IoT機器を利用したクリプトマイニングが活発化する恐れ
IoT機器を利用したクリプトマイニングが活発化する恐れ[クリックで拡大]出所:Trellix

IoT機器のセキュリティ対策実施率の低さが要因に

 クリプトマイニングとは、コンピュータリソースを用いて意図せず仮想通貨の採掘を行わせることである。これを、IoT機器を乗っ取り、ネットワーク化して行うことが脅威として挙げられたのだ。その要因としては、IoT機器が日々増え続けている現状に加えて、IoT機器はPCに比べてセキュリティ対策実施率が低いことがある。

Trellixの櫻井氏
Trellixの櫻井氏 出所:Trellix

 Trellix 執行役 セールスエンジニアリング本部 シニアディレクターの櫻井秀光氏は「単一のIoT機器で見ればパワーはあまりないかもしれないが、数が多くなるほどマイニングの効率が上がってくる。そのボリュームを魅力に感じた攻撃者がIoT機器を使ってクリプトマイニングを行う可能性がある。
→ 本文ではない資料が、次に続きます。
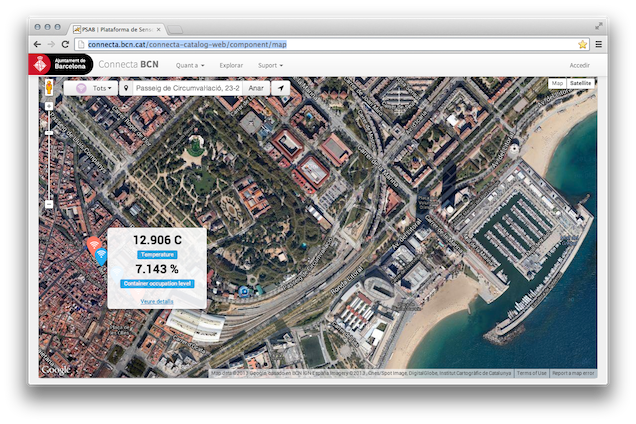Switch map view to Satellite mode
The image size is (636, 424).
click(x=580, y=83)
数万、数十万、数百万のIoT機器をグループ化してDDoS(分散型サービス妨害)攻撃が行われることも考えられる。IoT機器の増加とセキュリティ対策実施率の低さという両面が相まってリスクが高まっている」と話す。

 とはいえ、既に導入済みのIoT機器に対して、データ収集を行うアプリケーション(エージェント)をインストールして状態を監視するエージェント型のセキュリティ対策を行うのは難しい。そこで導入済みのIoT機器については、櫻井氏は「IoT機器が不正な通信をしていないかを検知するネットワーク型のセキュリティ製品を推奨している」と語る。

 望ましいのは、設計の段階からセキュリティを実装する形で製品開発を行うことだ。「昨今意識は高まってきており、現在のIoT機器にはセキュリティが同梱されている製品もある。コストが上がるので難色を示すメーカーもいるが、新たに開発する機器においては、多少コストをかけてでもセキュリティ対策を実装した機器の開発をお願いしたい」(櫻井氏)。

 予測7では、「フィッシング攻撃の手法がビジネスコラボレーションツールへ拡大」として、コロナ禍で普及が進んだZoomやTeams、Slackなどオンラインのコミュニケーションツールも脅威となり得るとした。


[クリックで拡大]出所:Trellix

「フィッシング攻撃の手法は毎年変わっている。これまで使われなかったものが使われるようになったりする。AI(人工知能)として人を介さない形で内容を変えたり、サーバのドメインを変えたりという高度な手法も登場している。攻撃者はよく利用されているプラットフォームをターゲットにする。利用者が増えているビジネスコラボレーションツールがターゲットになる可能性は十分にある」(櫻井氏)

 リモートワークが一定の割合で定着して、従来の企業ネットワークに加えて脆弱で管理の行き届かない家庭のネットワークやデバイスも攻撃対象になり得る。「クラウドサービスの利用を監視するCASB(Cloud Access Security Broker)のようなツールを使って、SaaS型サービスにおけるセキュリティ対策を行うなど、使用するツールが増えれば対策も広げる必要がある。また、技術的対策に加えて教育などの人的対策も重要になってくる」(櫻井氏)。